Purpose Convergence insufficiency (CI) is characterized by abnormal vergence eye movement frequently accompanied by abnormal accommodation and subjective symptoms, such as headache, blurred vision, and diplopia. CI is treated with vergence and accommodation exercises that are integrated so that the relative contributions of vergence and accommodation exercises to the outcome are concealed. The purpose of the present study was to determine the individual contributions of vergence and accommodation exercises for the treatment of CI in school children.

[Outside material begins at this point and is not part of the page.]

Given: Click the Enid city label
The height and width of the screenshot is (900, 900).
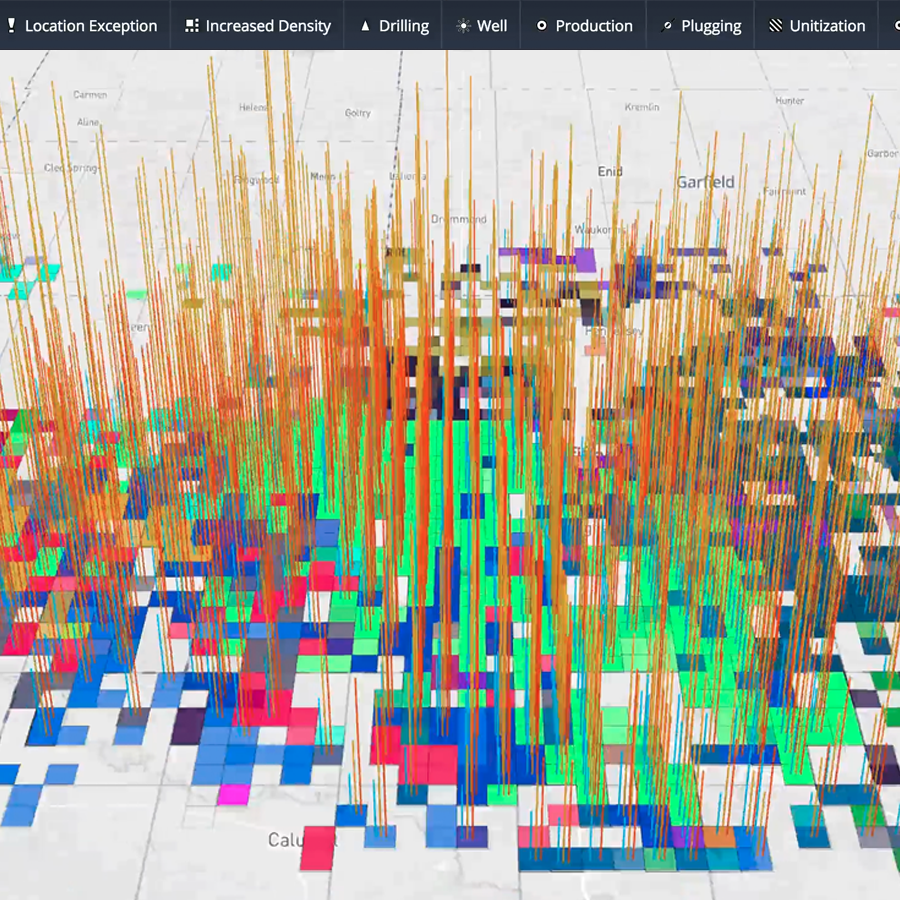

Methods In a prospective crossover study 44 children aged 9 to 13 years with CI were randomized to perform either vergence exercises followed by accommodation exercises each for 6 weeks or the 2 treatment regimes in the reverse order. The outcome measures were recovery from CI and the parameters vergence facility, positive fusional vergence, near point of convergence, monocular amplitude, and facility of accommodation. Results After the first 6-week period, full recovery from CI was significantly more frequent in the group commencing vergence exercises than in the group commencing monocular accommodation exercises ( p = 0.01), whereas there was no significant difference between these proportions after the second 6-week period ( p = 0.45). Vergence facility and positive fusional vergence improved significantly more after the period with vergence exercises than after the accommodation exercises, whereas there was no significant difference between the effects of the two types of exercises on the other studied parameters. Conclusions Vergence treatment induces a faster recovery of CI than accommodation treatment in school children. This may be used to improve compliance and success rate of the treatment.